2017年2月8日

統合失調症

統合失調症(Schizophrenia)は、かつて精神分裂病と呼ばれていた心の病です。

その昔、統合失調症は、「不治の病」と見なされていました。
しかし、1950年代にクロルプロマジンという薬が開発され、その後、さらに有効な薬剤が次々と誕生していったことにより、今では「治療できる病気」として、通院によって治すケースが増えてきています。

統合失調症は、全人口の約1%が罹ると言われており、これは世界各国どこにおいても、またいつの時代においても、殆ど変わりません。
発症のしやすさに関しては、男女差はありませんが、最も発症し易い年齢(=好発年齢)は、男性が15~25歳、女性が25~35歳と言われています。

統合失調症の症状は、きわめて多様で複雑なものです。
その症状は、普通にはあまり見られず、一見して奇異な様相が見られる「陽性症状」と、精神的なエネルギーが減退・枯渇したかのような印象を受ける「陰性症状」に、大きく分けることが出来ます。

統合失調症の陽性症状の中でも、特徴的な症状として挙げられるのが、現実と非現実の区別がつかなくなり、妄想や幻覚・幻聴が現れてくる点です。

統合失調症の症状について

一口に「妄想」と言っても、その内容は様々です。
「家の電話機に盗聴器が仕掛けられている」といった被害妄想、「テレビや新聞が自分のことを言っている」といった関係妄想、「テレパシーに命令される」といったテレパシー妄想等が挙げられます。

また、幻覚の中で最も多いのが「幻聴」であり、「自分の悪口を言う声がする」「自分に何か指令してくる声が聞こえる」といった訴えが見られます。

加えて、思考にまとまりがなく、時として離滅裂とも取れる会話をしてしまうことがあります。

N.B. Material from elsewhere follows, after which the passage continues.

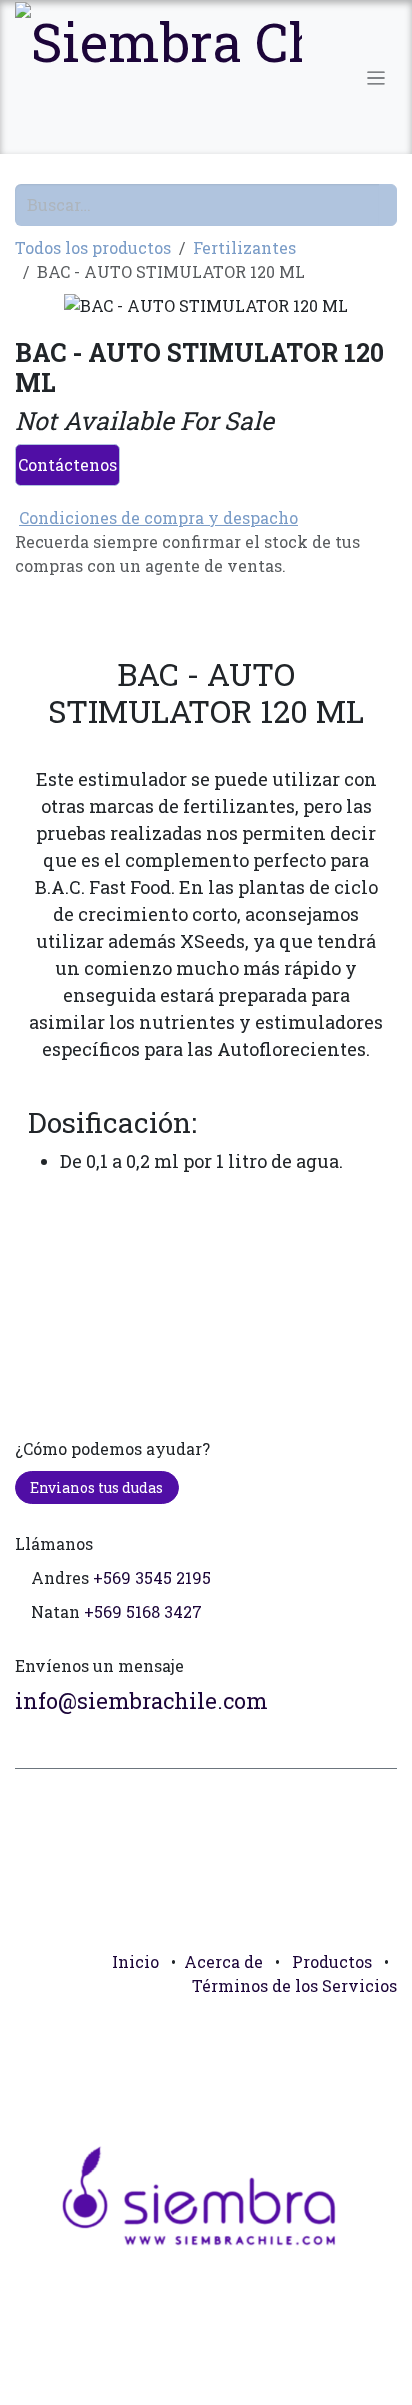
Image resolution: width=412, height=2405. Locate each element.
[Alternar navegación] (376, 77)
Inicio (135, 1961)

統合失調症の陰性症状の具体的な特徴としては、感情が自然さを失って平板になり(感情の平板化)、全く何も感じていないかのように表情が無くなります。
また、仮に表情を見せたとしても、その場にそぐわないものであったりします。
そして一般に、陰性症状の方が、その予後(疾患の見通し)はあまり良くありません。

● 次の項目が当てはまる場合には、統合失調症が疑われます。

なお、統合失調症は、その症状により5つの病型に分類されています。
それが、妄想型、解体型(破瓜型)、緊張型、残遺型、鑑別不能型と呼ばれるものです。
その特徴をまとめると、以下のようになります。

病 型 特 徴
妄想型 思考の大部分を妄想が占めています。
解体型(破瓜型) まとまりのない会話や行動、平板化した感情が見られます。
緊張型 急に身体を硬くして動かなくなったり(昏迷型)、文字通り興奮して、 思考や行動がまとまらず、大騒ぎしたりする(興奮型)ことがあります。
残遺型 統合失調症に掛かった後に見られる症状で、いわば“後遺症”です。 感情の平板化、強い自閉性といった特徴が見られます。
鑑別不能型 上記のものの内、どの分類にも属さないものを指します。

統合失調症の症状について

統合失調症は、慢性かつ進行性であり、時には人格の荒廃にまで至る病気です。
発症年齢が若いほど、遺伝的要素が大きいほど、予後は良くないとされています。

治療は、抗精神病薬の投与といった薬物療法が中心になります。
現代医学をもってしても、“完治する”とは言い切れない病気であり、
継続的な抗精神病薬の服用は欠かせません。
この時、初期の方が慢性期よりも、陽性症状の方が陰性症状よりも効果は高いとされています。

薬物療法と併せて、社会的技能訓練(SST)をはじめとする行動療法や、
支持的な個人療法(個人カウンセリング)や家族療法、集団療法といった心理療法を併用することで、
症状を持ちながらも社会復帰することは十分可能になるとされています。